Загипнотизированный третьим куском пирога, Лешка предпринял жалкую попытку оправдаться:

– Ба, если у них ничего не выйдет, я останусь виноватым.

– Полный бред. Макс ведь не дурак?

Лешка энергично замотал головой – отвлечься от пирога было категорически невозможно.

– Ба, они совсем не подходят друг другу, – завел шарманку Лешка, покончив с очередным куском.

Фаина Абрамовна задавила вялую аргументацию внука фактами:

– Нашей Талли никто не подходит, так что ж теперь? Вешаться?

Был вечер пятницы, и бабушка Фая, недолго думая, постановила:

– Завтра суббота. У Тальки выходной. Вот завтра их и сведем.

План знакомства возник тут же, и креативным его назвать было нельзя даже с натяжкой:

– Я скажу Талли, что Максу нужна консультация психолога.

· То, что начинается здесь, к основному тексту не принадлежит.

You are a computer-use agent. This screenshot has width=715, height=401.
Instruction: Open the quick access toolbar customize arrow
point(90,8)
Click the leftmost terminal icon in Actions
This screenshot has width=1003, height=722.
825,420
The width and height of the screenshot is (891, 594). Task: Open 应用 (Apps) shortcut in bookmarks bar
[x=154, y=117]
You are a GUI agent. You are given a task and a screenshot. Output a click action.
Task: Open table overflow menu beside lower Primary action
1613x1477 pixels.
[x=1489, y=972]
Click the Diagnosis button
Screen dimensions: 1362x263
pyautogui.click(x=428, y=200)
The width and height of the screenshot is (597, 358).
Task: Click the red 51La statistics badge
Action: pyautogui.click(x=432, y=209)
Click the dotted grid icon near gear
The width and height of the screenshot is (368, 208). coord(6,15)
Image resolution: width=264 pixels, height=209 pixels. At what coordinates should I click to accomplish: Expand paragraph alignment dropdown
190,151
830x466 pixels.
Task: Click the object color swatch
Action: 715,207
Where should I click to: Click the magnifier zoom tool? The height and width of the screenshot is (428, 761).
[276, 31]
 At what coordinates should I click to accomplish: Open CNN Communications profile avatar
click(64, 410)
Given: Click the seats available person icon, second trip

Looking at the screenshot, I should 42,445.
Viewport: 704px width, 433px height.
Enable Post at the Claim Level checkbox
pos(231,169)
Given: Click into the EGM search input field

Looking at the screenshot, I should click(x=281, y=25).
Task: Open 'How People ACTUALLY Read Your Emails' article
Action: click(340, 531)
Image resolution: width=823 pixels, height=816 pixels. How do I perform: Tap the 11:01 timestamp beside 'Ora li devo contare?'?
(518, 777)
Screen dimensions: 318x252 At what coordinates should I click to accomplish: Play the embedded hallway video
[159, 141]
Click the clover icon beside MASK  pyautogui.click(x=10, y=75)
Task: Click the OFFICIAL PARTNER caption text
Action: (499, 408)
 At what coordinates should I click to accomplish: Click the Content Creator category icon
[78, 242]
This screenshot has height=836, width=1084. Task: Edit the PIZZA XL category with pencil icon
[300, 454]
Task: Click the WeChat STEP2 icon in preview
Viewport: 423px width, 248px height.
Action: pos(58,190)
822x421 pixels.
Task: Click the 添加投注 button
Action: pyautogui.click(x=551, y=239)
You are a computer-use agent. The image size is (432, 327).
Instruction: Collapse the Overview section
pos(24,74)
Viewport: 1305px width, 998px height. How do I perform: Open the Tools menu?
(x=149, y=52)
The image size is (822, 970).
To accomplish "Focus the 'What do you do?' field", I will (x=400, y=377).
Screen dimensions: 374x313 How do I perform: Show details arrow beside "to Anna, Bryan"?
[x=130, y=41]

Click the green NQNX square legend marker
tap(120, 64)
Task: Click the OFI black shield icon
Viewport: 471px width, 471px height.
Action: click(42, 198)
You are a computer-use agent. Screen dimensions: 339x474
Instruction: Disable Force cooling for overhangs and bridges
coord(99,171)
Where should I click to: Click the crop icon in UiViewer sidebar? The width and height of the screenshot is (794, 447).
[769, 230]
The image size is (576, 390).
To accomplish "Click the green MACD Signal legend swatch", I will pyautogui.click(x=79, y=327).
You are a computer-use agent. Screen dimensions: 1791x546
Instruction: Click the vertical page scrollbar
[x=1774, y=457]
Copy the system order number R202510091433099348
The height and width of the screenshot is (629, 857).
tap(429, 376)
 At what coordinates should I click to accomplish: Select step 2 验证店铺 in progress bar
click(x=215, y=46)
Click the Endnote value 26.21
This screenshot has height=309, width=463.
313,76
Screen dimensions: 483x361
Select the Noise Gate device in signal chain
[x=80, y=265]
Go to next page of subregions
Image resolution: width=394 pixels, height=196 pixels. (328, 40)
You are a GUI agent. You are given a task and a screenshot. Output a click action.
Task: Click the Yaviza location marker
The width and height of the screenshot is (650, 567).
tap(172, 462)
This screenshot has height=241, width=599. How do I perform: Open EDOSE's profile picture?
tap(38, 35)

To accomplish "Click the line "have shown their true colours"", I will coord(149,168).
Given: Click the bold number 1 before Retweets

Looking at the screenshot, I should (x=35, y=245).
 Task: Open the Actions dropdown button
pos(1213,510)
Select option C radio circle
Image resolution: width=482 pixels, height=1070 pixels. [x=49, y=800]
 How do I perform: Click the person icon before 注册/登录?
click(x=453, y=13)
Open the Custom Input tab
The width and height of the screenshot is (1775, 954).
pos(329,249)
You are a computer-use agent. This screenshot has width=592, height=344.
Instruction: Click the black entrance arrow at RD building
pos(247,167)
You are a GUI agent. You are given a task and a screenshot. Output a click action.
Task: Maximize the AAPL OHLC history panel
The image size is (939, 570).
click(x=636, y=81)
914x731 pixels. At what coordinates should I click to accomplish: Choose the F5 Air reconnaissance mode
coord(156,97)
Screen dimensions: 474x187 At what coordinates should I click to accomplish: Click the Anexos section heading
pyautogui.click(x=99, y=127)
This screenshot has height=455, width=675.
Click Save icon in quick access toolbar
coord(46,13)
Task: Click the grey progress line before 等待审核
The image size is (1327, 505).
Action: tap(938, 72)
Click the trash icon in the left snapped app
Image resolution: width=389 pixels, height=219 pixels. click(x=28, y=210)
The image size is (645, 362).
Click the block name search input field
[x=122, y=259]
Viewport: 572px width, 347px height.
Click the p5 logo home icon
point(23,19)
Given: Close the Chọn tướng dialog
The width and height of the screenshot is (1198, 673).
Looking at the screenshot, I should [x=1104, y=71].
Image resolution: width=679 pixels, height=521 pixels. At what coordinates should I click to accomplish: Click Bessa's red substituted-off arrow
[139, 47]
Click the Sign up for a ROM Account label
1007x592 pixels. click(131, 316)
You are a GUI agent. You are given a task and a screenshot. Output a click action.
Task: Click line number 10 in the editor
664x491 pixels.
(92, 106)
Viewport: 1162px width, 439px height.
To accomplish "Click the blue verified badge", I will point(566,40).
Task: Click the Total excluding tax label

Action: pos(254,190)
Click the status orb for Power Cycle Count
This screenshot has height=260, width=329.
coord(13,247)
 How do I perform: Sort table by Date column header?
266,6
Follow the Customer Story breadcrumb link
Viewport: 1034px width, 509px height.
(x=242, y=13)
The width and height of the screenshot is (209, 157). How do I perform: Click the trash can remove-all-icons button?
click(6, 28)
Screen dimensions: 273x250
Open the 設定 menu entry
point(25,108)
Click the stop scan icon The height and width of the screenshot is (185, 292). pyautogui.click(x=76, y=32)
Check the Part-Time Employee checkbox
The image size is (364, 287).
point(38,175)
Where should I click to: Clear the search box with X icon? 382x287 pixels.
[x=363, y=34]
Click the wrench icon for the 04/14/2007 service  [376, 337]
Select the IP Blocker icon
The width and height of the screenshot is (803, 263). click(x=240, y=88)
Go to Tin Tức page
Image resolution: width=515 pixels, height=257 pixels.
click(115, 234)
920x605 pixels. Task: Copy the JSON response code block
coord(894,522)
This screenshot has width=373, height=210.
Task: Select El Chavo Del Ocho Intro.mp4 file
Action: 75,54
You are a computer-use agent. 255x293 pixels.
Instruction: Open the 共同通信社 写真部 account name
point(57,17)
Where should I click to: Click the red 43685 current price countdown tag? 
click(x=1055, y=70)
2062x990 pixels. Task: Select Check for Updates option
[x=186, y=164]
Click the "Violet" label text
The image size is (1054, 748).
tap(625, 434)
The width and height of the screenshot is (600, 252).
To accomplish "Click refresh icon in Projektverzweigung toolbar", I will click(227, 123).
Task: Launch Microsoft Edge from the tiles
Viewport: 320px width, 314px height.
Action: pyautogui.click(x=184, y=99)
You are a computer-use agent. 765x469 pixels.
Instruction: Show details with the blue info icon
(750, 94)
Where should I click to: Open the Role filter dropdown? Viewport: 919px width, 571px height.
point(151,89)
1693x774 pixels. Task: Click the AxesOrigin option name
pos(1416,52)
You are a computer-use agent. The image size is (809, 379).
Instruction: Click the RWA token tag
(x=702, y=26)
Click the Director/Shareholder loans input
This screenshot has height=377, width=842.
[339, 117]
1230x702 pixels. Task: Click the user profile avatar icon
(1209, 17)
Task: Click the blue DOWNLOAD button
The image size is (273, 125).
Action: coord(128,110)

– Бабуль, неудачное начало, – обеспокоился Алексей, – она решит, что у него с психикой нелады.

– Спорим, она сразу решит, что Макс хочет на нее посмотреть.

– Тогда зачем придумывать какую-то консультацию?

– Алексей, – внушительно произнесла Фаина Абрамовна, – мы должны оставить Максу путь для отхода. Талька наша все-таки сложный человек… А консультация – это еще не предложение руки и сердца, правда?

Промокнув рот салфеткой, Лешка приложился к дряблой щеке благодарным поцелуем: с души свалился камень, все-таки бабушка у них – мозг.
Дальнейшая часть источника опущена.